04/2002, Ausrichtung des Vergrößerers:
Ein oft unterschätztes und vernachlässigtes Problem.
Nachzutragen wäre hier vielleicht, dass es natürlich auch die Methode
gibt, den Vergrößerer mittels eines Spiegels in der Negativebene
auszurichten. Das Verfahren ist sicher genauer als das von mir im Artikel beschriebene,
aber auch nicht ganz einfach. Versalab bietet ein Laser-Ausrichtungsgerät
an, das nach diesem Verfahren funktioniert und nicht ganz billig ist.
05/2002, Analog oder digital?
Die Antwort ist für mich einfach: Beides!
07-08/2002, "Zonensystem"
für Papier:
Nichts nachzutragen.
09/2002, Stativ:
Hier ist vielleicht gerade die Tatsache nachzutragen, dass mir keine
neuen Erkenntnisse vorliegen. Ich hatte im Nachgang zu diesem Artikel eine technische
Anfrage an mehrere Stativhersteller (Berlebach, Gitzo, Manfrotto, Velbon) gerichtet,
aber nicht einer sah sich in der Lage, sie zu beantworten. Kundenfreundlichkeit
in höchster Form!
10/2002, persönliche An- und
Einsichten:
Die sind naturgemäß wandelbar, aber nicht ganz so schnell.
11/2002, meine besten Film/Entwickler-Kombinationen:
Noch ziemlich kurz zurück liegend, daher nichts Neues.

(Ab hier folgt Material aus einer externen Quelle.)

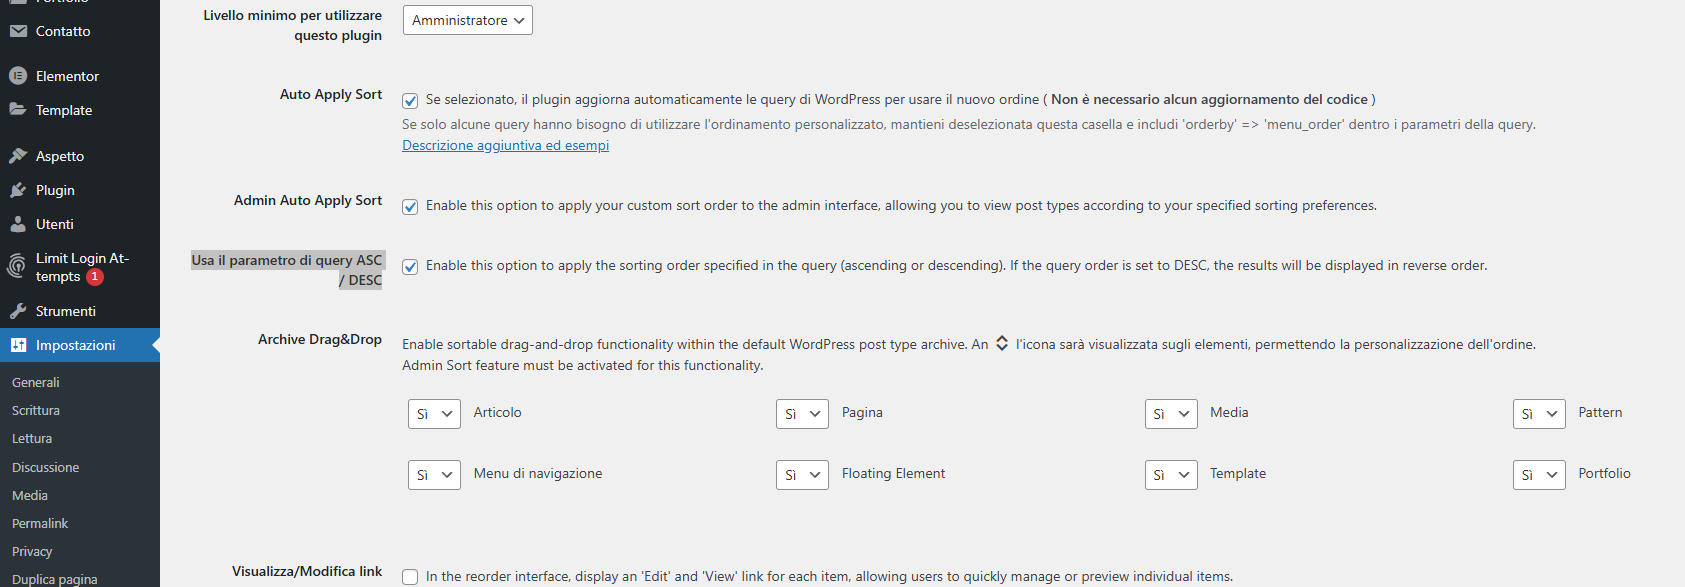Toggle the ASC / DESC query parameter checkbox
The width and height of the screenshot is (1685, 587).
pos(410,266)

12/2002, Ansatz von Fotochemie:
Nun ja. So etwas Grundlegendes ändert sich nicht.
01/2003, dieser Artikel:
Ich hoffe, Sie fanden ihn lesenswert und hoffe, dass ich Ihnen auch in Zukunft
noch Interessantes bieten kann. Wie eingangs erwähnt, werde ich ab und
zu auch einmal wieder untechnisch werden und einfach meinen Senf zu bestimmten
Dingen abgeben, und wer Hilfe bei technischen Problemen sucht, gleich ob er
Anfänger oder Fortgeschrittener ist, oder wer gerne einmal ein Bild zerpflückt
haben möchte, mag mich auch ansprechen, aber im Trend wird dies sicher
eine technische Kolumne bleiben.
In diesem Sinne wünsche ich Ihnen nach hoffentlich erholsam verbrachten
Feiertagen einen guten Start ins neue Jahr und für 2003 alles Gute.